Editor’s Note: Welcome to our new Tuesday feature, Mobile Content and Culture. This weekly e-mail service will cover the most important mobile content news of the week, and will also include contributed columns by big names in the industry, application and service reviews by RCR Wireless News staff, discussions of the wider Internet, enterprise and entertainment industries, and more. Our goal is to give you insights into the business side of things, the technical side of things, and a perspective that is all-too-often overlooked in wireless-the user’s side of things.
Let us know what you think: E-mail us at rcrwebhelp@crain.com.

You think Job had it hard? At least he never had to surf the wireless Web.
Industry types and techie fanboys have discovered “secrets” such as transcoding services or Opera’s Mini HTML browser, effectively shrinking the Internet for wireless phones. For most users, though, going off-deck by typing in a URL is like stepping into a hedge maze. While sites like Google.com and Yahoo.com automatically sniff out mobile devices to deliver optimized content, most of the wireless Web presents navigational challenges that would force Magellan to throw up his hands and head home.
So grab your aspirin and pack a lunch: we’re surfing the mobile Internet, and we’re doing it in the shoes of Joe Sixpack with an LG VX8300 from Verizon Wireless.
First stop, the popular community site www.Craigslist.com: The home page is obviously not optimized for mobile; my search for Denver-area content is ultimately unsuccessful. On the plus side, persistent users can make their way to the “casual encounters” section and click on the link, “If you awake hit me for some fun.” So it’s not a total loss.

▬▬▬▬▬▬▬▬▬▬

- **SET EXERCISE A**
Answer these questions from the article on surfing the mobile Web:
(i) On which day of the week does the new feature appear?
(ii) What phone and carrier does the writer use to browse?
(iii) Which two sites are said to automatically detect mobile devices?
- **SET EXERCISE B**
Write what comes next in the article on surfing the mobile Web, starting after its last sentence.
The data that comes after this text has no connection to it.

- **SUPPLIED DATA**

▬▬▬▬▬▬▬▬▬▬

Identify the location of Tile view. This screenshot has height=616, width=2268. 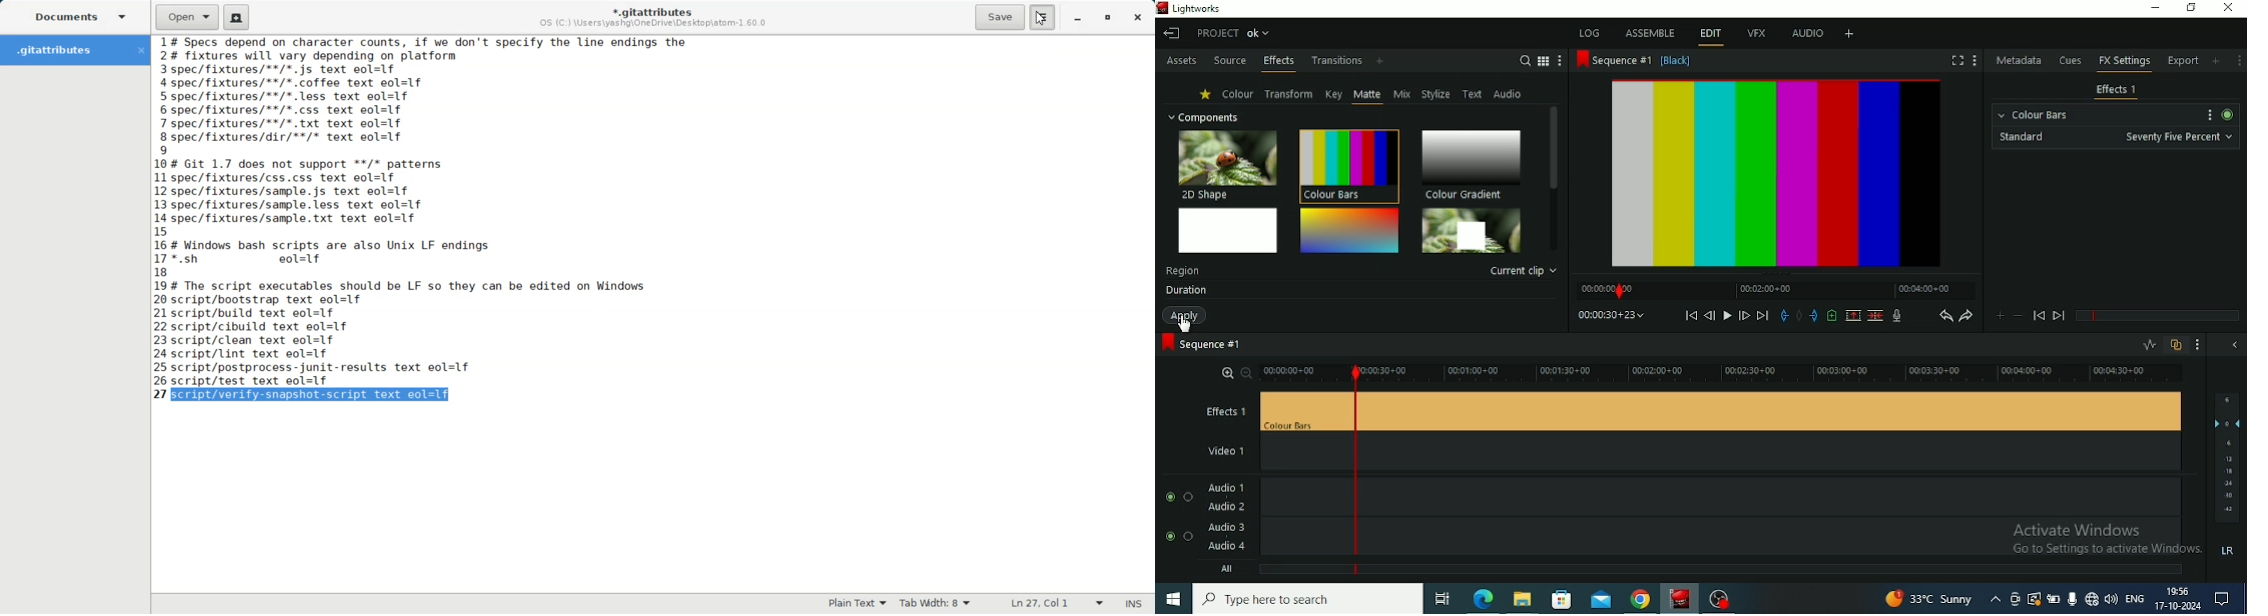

▬▬▬▬▬▬▬▬▬▬

- **RESULT A**
(i) Tuesday
(ii) An LG VX8300 from Verizon Wireless
(iii) Google.com and Yahoo.com

- **RESULT B**
Next, a couple of personal favorites: MLB.com and Slate.com. Professional baseball’s site-at least, the one you get to at www.mlb.com-is, for all practical matters, unworkable. Too many images overwhelm the phone, and most of the text is completely illegible. Turns out, according to Google Mobile’s search engine, I should have visited wap.mlb.com/index.jsp. Who knew? Or, more importantly, how is anyone supposed to know?
Craigslist offers a mobile site, too: mobile.craigslist.org. Of course, that site is for the city in Alabama. Which complicates matters exponentially.
Same result for Slate.com. While the online magazine offers a mobile-only version-at mobile.slate.com/index.jsp, um, naturally-the traditional site is unwieldy on my handset. My phone gasps for air, twitches and eventually seizes up.
Better results at NYTimes.com; the home page offers eight of the top current headlines with clickable links, and scrolling down returns more headlines divided into categories. A quick check of the URL reveals that the site determined that I was accessing content with a phone and automatically redirected me to the appropriate page. Impressive. Our journey ends on a high note.
While carriers certainly have a vested interest in ironing out the wrinkles on the mobile Internet, it may be the content providers who have the most to lose as the Web goes mobile. Consumers aren’t dumb-if forced to, they’ll eventually learn to use third-party technologies to access the Internet on their phones. Meanwhile, developers will increasingly deliver their own ads while rendering the content of others as they provide a much-needed link in the value chain. Thus, publishers and content owners who force users to jump through hoops on the mobile Web are likely to find developers-transcoding guys, browser vendors and the like-laughing all the way to the bank.